YOUR INSTRUCTIONS:
Count how many lines in the entries below contain the word "screenshot" and reply with only that number.

MATERIAL PROVIDED:
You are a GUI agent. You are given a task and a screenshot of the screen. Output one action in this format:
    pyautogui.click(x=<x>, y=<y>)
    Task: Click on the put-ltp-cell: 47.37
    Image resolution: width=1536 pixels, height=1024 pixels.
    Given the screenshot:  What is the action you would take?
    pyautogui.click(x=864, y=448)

TASK RESPONSE:
2